Winpmem uses the AFF4 format by default, and luckily AFF4 was designed specifically with forensic imaging in mind (See section 4.4. Symbolic stream aff4:UnreadableData). Currently the AFF4 library fills an unreadable page with "UNREADABLE" string to indicate this page was protected.

Note that if the imaging format does not support this (e.g. RAW images or crashdumps) than we can only ever zero pad unreadable pages and then we don't know if these pages were originally zero or were unreadable.

PTE Remapping Vs. MmMapIoSpace

Those who have been following winpmem for a while are probably aware that winpmem uses a technique called PTE remapping by default. All memory acquisition tools have to map the physical memory into the kernel's virtual address space - after all software can only ever read the virtual address space, and can not access physical memory directly.

There are typically 4 techniques for mapping physical memory to virtual memory:
  1. Use of \\.\PhysicalMemory device - this is an old way of exporting physical memory to userspace and has been locked down for ages by Windows.
  2. Use of the undocumented MmMapMemoryDumpMdl() function to map arbitrary physical pages to kernel space.
  3. Use of the MmMapIoSpace() function. This function is typically used to map PCI devices DMA buffers into kernel space.
  4. Direct PTE remapping - the technique used by WinPmem.
Memory acquisition is by definition an incorrect operation when viewed from the point of view of OS stability. For example, running Winpmem's MmMapIoSpace() mode under the driver verifier will produce a bugcheck 0x1a with code 0x1233 "A driver tried to map a physical memory page that was not locked. This is illegal because the contents or attributes of the page can change at any time."

This is technically correct - we are mapping some random pages of system physical memory into our virtual memory space - but we don't actually own these pages (i.e. we never locked them) so anyone could at any time just go ahead and use them from under us. Obviously if we want to write a kernel driver then by definition mapping physical memory we do not own is bad! Yet this is what memory acquisition is all about!!1

The other interesting issue is caching attributes. Most people's gut reaction is that direct PTE manipulation should be less reliable since it essentially goes behind the OS's back and directly maps physical pages ignoring memory caching attributes. The reality is that the OS performs a lot of extra checks which are designed to trap erroneous use of APIs. For example, it may fail a request for MmMapIoSpace() if the cache attributes are incorrect - this makes sense if we are actually trying to read and write to the memory and depend on cache coherence, but if we are just acquiring the memory it doesn't matter - we would much rather get the data than worry about caching.
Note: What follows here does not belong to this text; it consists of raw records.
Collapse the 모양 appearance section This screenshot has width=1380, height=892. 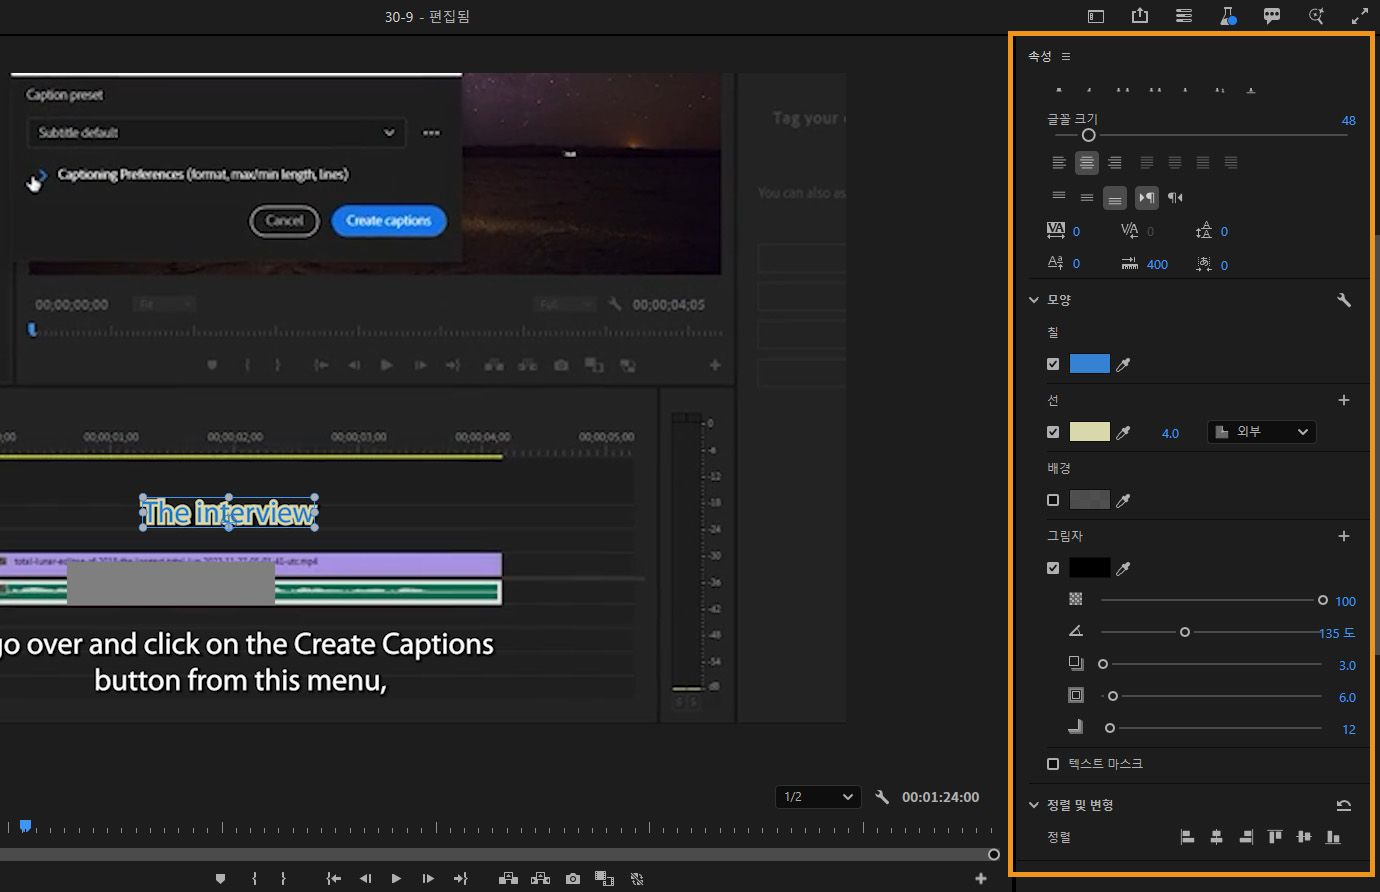(1034, 300)
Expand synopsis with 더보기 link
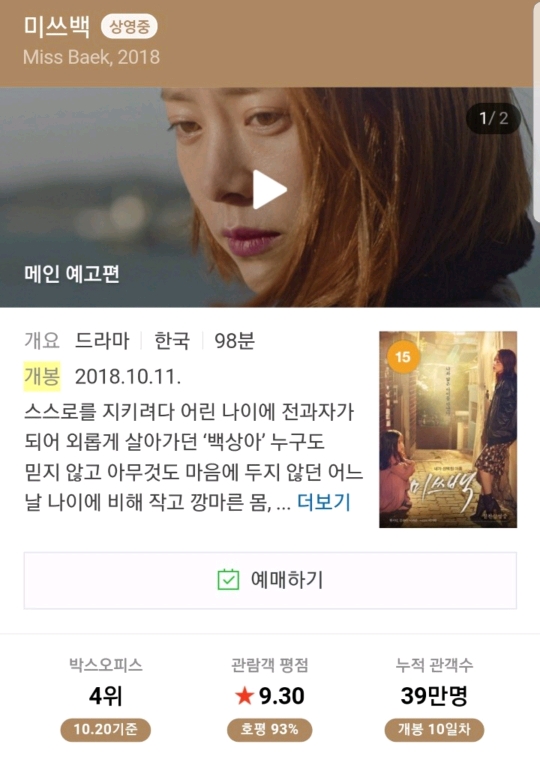 [x=324, y=502]
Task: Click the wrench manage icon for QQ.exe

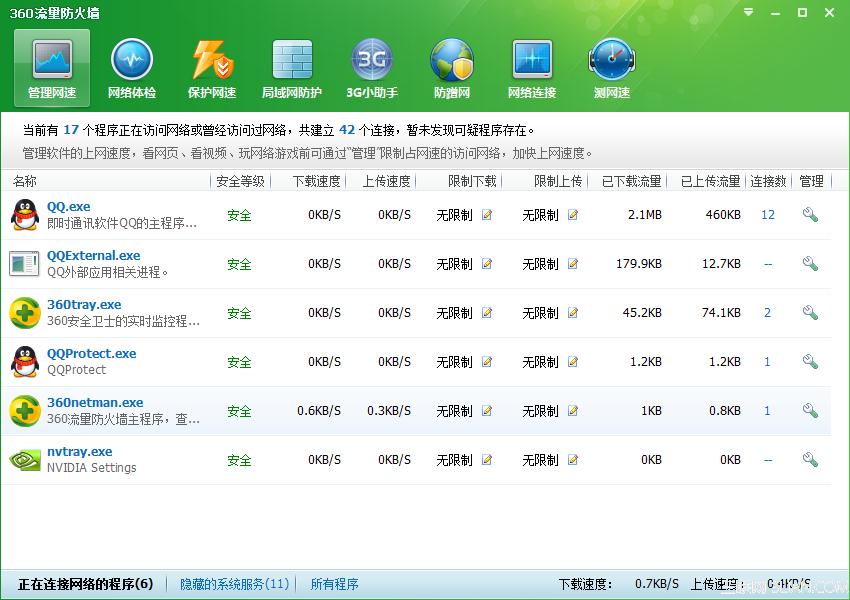Action: click(x=810, y=214)
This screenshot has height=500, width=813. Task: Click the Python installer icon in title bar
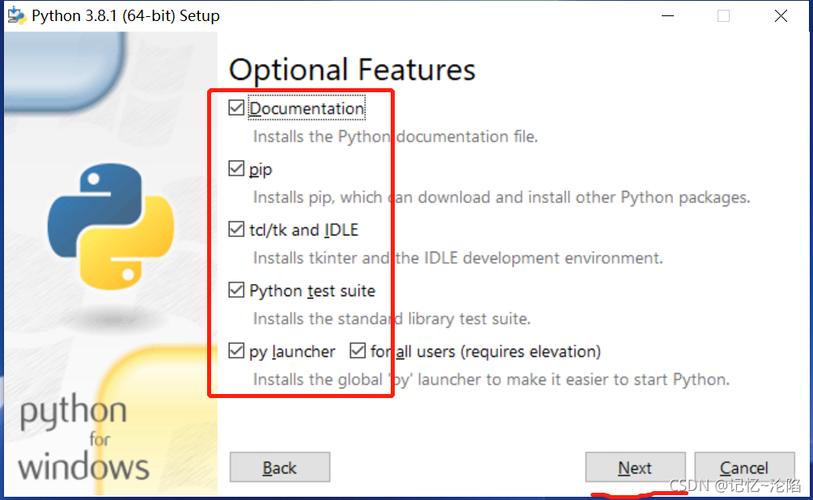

Because we are going to have a lot of smear in the image anyway, caching really does not affect imaging in any measurable way.

Winpmem implements both PTE Remapping and MmMapIoSpace() modes. MmMapIoSpace() typically fails to collect more pages though. Here is the output from the MmMapIoSpace() method vs. PTE Remapping method side by side:
Total unreadable pages with PTE Remapping
Total Unreadable pages with MmMapIoSpace() function.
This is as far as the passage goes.